Repeat exactly the lines from the first line of the records through the line containing "Task: Click the Share button in the preview", and nothing more.

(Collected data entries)
══════════

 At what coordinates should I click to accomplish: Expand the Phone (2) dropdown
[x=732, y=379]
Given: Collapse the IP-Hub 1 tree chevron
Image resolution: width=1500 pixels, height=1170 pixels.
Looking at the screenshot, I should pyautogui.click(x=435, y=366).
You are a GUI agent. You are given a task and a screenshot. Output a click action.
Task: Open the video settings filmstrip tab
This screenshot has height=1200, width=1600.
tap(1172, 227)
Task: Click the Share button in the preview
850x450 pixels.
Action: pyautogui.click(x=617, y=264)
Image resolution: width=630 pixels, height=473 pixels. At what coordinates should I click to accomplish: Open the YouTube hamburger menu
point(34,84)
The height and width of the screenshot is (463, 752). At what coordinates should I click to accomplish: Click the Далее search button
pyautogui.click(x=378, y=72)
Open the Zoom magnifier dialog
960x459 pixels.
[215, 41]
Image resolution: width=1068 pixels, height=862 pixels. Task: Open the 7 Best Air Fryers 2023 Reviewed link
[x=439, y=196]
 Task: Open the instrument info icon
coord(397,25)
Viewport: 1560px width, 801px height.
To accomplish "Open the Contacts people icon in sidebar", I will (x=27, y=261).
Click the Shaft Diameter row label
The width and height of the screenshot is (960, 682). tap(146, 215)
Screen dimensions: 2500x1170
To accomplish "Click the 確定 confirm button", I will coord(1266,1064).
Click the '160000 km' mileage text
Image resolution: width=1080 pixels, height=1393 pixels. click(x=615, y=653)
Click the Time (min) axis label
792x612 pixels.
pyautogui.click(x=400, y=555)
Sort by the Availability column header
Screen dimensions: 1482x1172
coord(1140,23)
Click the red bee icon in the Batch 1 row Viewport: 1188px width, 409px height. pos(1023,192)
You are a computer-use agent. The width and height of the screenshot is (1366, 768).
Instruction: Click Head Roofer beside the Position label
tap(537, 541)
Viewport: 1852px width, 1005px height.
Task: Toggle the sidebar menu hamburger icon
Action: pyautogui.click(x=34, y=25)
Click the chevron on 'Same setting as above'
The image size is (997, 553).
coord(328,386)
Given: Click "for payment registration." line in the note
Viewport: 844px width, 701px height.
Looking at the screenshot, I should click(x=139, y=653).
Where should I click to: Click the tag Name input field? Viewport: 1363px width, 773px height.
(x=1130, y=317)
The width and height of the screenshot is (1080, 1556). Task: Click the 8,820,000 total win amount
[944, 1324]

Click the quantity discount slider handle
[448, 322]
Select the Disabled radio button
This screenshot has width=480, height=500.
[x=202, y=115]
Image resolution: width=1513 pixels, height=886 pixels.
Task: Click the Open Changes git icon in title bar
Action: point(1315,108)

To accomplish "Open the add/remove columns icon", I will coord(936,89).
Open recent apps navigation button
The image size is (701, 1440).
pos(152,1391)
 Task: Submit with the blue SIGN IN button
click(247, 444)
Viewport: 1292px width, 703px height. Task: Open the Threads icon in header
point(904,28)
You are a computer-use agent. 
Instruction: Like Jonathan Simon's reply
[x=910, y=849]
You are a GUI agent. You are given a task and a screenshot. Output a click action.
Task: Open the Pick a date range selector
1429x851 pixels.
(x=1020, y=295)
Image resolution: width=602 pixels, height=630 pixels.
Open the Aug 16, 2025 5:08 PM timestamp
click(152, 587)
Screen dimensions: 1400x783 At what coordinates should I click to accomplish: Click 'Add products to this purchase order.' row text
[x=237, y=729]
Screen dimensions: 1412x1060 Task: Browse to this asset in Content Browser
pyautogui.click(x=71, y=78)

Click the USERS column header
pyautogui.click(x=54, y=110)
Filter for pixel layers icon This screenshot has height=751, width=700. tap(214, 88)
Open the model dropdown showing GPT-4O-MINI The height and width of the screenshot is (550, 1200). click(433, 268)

══════════

RESPONSE BELOW:
 At what coordinates should I click to accomplish: Expand the Phone (2) dropdown
[x=732, y=379]
Given: Collapse the IP-Hub 1 tree chevron
Image resolution: width=1500 pixels, height=1170 pixels.
Looking at the screenshot, I should pyautogui.click(x=435, y=366).
You are a GUI agent. You are given a task and a screenshot. Output a click action.
Task: Open the video settings filmstrip tab
This screenshot has height=1200, width=1600.
tap(1172, 227)
Task: Click the Share button in the preview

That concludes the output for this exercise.